I am spending this week volunteering at Boy Scout camp – a day camp that is outside from 8:00 AM - 4:00 PM. Let me tell you what I have come to appreciate beyond measure….shade! Oh glorious shade! Sweet respite from the Texas heat, however slight that respite might be in the late afternoon. I noticed when I found shade after being the sun, I would always produce a deep sigh. A deep sense of relief.
In our Gospel this weekend, we have Mark’s version of the Parable of the Mustard Seed. This parable is also included in Matthew and Luke’s gospels, as well as the Gospel of Thomas that is not in our canon. Clearly, we can see that the memory of this parable told by Jesus is prominent in the memories of the early church. This parable is told to teach the new followers about what the Kingdom of God is like. Now Matthew and Luke include many parables about the Kingdom of God, but Mark does not have as many.
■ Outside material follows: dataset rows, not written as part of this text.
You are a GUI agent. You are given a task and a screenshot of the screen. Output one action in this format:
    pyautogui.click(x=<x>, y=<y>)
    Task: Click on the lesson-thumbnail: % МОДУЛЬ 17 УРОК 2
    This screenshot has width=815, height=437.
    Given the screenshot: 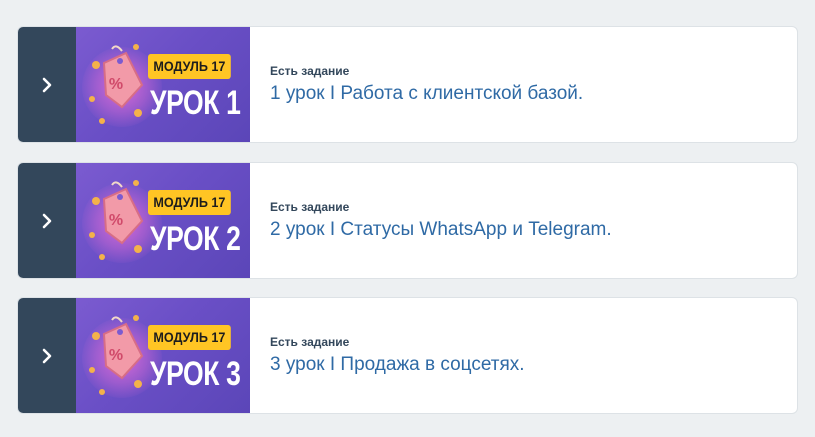 What is the action you would take?
    pyautogui.click(x=163, y=220)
So, when Mark does choose to give us one, we know it is important! Though Mark’s is the most abbreviated Gospel, he actually gives us more details than the other Gospels in this parable.
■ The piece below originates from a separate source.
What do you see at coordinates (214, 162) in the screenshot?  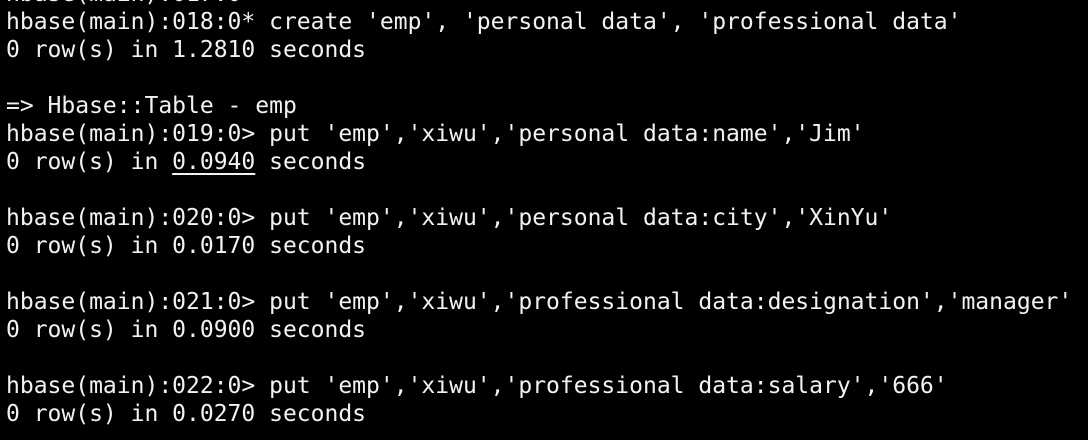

Because this parable is available to us in all of these places and, therefore maybe very well known to us, it might be difficult to reflect anew on it. But Mark gives us some wonderful details to think about. First of all, the sower did sow the mustard seed, so it was intentional for it to grow. It was the smallest of seeds but grew into the largest of plants! And the heights it reached were not just gratuitous, but it was the very large branches that provided both shade and a dwelling for the birds in the sky. This so closely parallels the first reading from the prophet Ezekiel where again, a very similar agrarian analogy is used: the cedar shoot from a cedar tree that grows into a majestic tree where “birds of every kind will dwell beneath it, every winged thing in the shade of its boughs.” The magnanimity of God was not just a show of marvelous creation, but actually the huge plant and tree that grow are to be a dwelling place and a respite of shade for God’s creation. So, if the Kingdom of God is like that seed than it becomes indeed a dwelling place, a home and a place of relief and refreshment.
The creator, the author, the Lord, the giver of life and all things is always at work preparing this kingdom, sustaining this kingdom and offering us a home in this kingdom even as we sleep and rise every day and know not how or why God does it. May we always seek this dwelling, this shade and always remember the giver!